Solomon Islands_flickr_http://www.flickr.com/photos/globalcitizen01/

Hearing God’s Word in the jungle

MISSION NEWS | David Hughes, Global Recordings Network Australia

Tuesday 28h August 2012

David Hughes from Global Recording Network (GRN) Australia has just returned from a visit to the Solomon Islands where he observed GRN’s audio recording ministry first-hand.

I thought I was well prepared. Equipped with my brand new mosquito net and a portable iPhone charger, I felt ready for almost anything this adventure might bring.

Our journey started in Honiara, capital of the Solomon Islands, where we were met by Jones Sanga, the director of GRN’s base in the Solomons.
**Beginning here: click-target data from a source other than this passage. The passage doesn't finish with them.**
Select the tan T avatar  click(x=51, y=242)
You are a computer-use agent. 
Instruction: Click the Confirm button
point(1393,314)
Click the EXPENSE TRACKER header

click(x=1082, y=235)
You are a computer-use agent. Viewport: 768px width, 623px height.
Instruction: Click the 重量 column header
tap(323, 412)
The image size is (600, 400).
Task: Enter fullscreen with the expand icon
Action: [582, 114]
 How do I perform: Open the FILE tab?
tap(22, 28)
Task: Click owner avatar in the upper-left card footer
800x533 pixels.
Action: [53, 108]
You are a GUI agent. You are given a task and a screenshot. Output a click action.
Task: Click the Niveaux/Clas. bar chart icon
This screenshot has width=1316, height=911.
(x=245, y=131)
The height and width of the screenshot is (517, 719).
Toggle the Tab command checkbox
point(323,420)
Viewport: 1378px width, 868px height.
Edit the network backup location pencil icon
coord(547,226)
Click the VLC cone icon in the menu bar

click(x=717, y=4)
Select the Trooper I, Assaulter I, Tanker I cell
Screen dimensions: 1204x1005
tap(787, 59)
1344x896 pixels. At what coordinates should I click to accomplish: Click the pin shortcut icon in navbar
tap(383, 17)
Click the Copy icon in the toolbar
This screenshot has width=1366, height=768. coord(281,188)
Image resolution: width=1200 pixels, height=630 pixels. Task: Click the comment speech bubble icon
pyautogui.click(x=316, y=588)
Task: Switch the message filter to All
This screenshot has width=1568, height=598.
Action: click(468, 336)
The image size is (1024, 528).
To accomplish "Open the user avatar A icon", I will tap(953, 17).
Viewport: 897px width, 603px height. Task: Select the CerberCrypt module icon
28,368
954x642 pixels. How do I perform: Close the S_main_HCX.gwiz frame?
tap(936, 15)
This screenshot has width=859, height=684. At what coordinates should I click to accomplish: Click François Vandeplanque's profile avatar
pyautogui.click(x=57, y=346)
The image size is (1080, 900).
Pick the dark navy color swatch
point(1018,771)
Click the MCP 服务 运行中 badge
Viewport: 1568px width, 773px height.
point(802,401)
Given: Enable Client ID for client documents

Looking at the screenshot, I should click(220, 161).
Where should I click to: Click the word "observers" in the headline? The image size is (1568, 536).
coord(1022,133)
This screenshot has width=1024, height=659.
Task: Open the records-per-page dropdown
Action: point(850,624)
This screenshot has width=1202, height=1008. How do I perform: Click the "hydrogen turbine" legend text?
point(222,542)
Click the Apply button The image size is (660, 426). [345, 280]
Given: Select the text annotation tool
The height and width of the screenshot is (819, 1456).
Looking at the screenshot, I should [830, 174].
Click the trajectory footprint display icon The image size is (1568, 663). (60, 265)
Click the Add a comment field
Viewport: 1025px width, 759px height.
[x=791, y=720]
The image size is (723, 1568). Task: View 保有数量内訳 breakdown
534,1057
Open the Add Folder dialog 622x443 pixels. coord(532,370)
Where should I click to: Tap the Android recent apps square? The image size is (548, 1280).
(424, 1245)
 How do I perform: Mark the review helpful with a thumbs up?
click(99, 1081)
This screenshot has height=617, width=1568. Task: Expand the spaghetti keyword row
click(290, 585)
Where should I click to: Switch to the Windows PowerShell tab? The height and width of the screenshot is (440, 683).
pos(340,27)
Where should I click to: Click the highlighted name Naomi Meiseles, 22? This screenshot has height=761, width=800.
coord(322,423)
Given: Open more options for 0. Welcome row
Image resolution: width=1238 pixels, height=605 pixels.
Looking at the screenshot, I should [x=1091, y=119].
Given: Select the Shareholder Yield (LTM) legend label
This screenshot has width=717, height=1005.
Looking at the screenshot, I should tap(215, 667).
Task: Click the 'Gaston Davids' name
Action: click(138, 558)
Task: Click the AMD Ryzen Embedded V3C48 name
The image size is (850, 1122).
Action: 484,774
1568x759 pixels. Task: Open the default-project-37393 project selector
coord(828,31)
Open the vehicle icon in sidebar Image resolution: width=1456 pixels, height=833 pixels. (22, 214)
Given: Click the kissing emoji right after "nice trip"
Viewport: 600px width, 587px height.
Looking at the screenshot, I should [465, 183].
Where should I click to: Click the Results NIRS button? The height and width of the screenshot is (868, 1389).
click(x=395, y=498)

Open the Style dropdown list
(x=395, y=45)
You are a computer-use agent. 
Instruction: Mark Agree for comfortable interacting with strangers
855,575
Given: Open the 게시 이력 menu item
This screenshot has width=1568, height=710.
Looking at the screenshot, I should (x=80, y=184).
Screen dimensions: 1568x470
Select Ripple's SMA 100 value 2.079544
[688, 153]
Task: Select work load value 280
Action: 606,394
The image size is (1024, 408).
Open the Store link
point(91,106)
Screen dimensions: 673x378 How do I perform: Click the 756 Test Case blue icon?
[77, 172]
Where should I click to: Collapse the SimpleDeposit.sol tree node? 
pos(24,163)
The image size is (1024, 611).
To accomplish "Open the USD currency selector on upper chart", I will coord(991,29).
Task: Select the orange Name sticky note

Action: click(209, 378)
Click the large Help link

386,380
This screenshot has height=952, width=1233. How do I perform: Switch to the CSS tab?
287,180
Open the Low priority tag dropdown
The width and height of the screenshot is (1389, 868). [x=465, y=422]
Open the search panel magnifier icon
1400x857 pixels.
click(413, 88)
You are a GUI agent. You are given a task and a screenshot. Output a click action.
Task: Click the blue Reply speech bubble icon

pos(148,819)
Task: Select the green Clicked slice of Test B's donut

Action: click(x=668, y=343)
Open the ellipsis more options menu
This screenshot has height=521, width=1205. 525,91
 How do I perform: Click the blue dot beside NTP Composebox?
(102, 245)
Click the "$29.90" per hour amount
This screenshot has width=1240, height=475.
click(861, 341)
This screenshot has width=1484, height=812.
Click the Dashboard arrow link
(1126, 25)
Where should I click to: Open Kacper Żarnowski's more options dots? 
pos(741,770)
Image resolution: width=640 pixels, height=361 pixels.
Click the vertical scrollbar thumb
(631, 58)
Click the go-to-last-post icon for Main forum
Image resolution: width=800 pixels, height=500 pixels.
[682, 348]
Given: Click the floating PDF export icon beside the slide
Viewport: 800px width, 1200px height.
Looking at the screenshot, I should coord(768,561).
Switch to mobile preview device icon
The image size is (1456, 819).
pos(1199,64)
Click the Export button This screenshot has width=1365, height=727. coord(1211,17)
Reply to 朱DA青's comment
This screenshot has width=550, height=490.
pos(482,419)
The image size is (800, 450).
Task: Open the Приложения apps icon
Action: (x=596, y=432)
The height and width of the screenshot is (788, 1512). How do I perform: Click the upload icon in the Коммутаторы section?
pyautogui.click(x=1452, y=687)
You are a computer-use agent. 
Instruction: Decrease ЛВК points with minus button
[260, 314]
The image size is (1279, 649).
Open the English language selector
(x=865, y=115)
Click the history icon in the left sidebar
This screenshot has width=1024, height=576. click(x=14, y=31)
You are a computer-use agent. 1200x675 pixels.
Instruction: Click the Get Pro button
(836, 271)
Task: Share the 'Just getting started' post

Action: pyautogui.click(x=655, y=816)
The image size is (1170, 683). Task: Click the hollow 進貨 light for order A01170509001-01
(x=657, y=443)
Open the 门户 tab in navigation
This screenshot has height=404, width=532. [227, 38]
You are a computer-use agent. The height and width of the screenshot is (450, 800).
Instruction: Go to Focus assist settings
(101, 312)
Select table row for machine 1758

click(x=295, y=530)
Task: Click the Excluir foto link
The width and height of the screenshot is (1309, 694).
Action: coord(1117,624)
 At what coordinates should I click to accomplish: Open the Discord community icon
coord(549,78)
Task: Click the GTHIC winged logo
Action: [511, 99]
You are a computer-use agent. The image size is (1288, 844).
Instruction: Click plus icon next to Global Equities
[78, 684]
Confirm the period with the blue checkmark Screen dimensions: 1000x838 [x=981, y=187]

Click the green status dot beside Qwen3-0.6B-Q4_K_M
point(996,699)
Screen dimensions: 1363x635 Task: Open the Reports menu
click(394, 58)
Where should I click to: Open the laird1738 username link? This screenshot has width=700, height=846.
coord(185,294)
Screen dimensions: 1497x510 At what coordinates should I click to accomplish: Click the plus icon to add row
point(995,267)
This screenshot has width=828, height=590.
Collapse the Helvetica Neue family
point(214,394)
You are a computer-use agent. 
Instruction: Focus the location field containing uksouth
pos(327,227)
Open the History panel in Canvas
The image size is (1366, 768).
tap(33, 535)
The recordings were to be made for the Lengo, a remote language group a few hours’ drive from Honiara in the jungle. To get there we hitched a ride on a truck that took their local produce to market. Then we were told that a bridge was out and the truck would need to drop us off on the wrong side of the river!

As I gingerly crossed the river with my backpack held high, praying with every step that the current around my thighs wouldn’t get any stronger, I thought, “I’ll bring a waterproof barrel next time,” like Sybil Shaw, the veteran GRN Recordist who I accompanied, who had all her equipment all packed inside one. Around us, women from the community were carrying suitcases on their heads – no hands and, no issues with keeping the cases balanced. The suitcases just stuck on their heads.

Pretty soon we arrived at our recording destination, a beautiful community of homes beside a pristine river.

The Lengo are a community that desperately need Bible teaching that they can hear in their own language. The practical issue is that they speak Lengo, but there are very few written materials of any kind in their own language, and almost no Christian materials.  So while they speak Lengo daily, they are not comfortable with reading it. This means written Christian materials feel foreign, and there is much difficulty with changing their worldview.

The Good News series resource

Chosen for the project were two language tools: the GRN Look, Listen and Live series of 192 pictures and the Good News series of 40 pictures. Each image has a script that is translated to provide teaching from Genesis to Revelation. The goal of this GRN project is to produce accessible recordings that can be heard in any group’s heart language, which will powerfully influence their worldview.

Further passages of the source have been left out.